▸ **Task input**:

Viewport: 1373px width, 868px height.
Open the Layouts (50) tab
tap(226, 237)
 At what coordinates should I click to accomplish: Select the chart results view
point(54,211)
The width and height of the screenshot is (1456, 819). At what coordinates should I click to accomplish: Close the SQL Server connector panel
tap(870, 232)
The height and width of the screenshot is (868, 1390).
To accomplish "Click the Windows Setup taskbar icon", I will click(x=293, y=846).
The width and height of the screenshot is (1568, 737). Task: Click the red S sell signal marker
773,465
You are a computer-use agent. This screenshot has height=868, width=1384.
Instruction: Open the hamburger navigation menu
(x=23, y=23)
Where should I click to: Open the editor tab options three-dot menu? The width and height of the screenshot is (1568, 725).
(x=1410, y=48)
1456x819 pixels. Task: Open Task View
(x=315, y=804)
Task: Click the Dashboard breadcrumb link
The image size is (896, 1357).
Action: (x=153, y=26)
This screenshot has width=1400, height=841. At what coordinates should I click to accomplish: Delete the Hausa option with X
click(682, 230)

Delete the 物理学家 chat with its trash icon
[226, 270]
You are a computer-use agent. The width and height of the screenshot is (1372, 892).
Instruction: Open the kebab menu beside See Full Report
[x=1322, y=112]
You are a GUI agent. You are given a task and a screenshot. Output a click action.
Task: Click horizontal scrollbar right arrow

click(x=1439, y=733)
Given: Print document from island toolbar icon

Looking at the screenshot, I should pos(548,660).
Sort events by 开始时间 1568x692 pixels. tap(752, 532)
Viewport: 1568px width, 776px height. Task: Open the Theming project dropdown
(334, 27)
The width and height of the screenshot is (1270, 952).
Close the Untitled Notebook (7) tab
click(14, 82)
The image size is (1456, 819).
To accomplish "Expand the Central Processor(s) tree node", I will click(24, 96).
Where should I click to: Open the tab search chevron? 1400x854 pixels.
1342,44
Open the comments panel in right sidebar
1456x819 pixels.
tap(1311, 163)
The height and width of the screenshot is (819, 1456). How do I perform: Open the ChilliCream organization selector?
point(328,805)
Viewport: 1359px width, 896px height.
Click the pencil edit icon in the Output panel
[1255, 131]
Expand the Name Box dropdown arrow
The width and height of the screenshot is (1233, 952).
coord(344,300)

▸ **What the exercise asks**:
Using the listing above, work out the number of lines that include "computer". The reply is that number alone.

▸ **Response to this exercise**:
2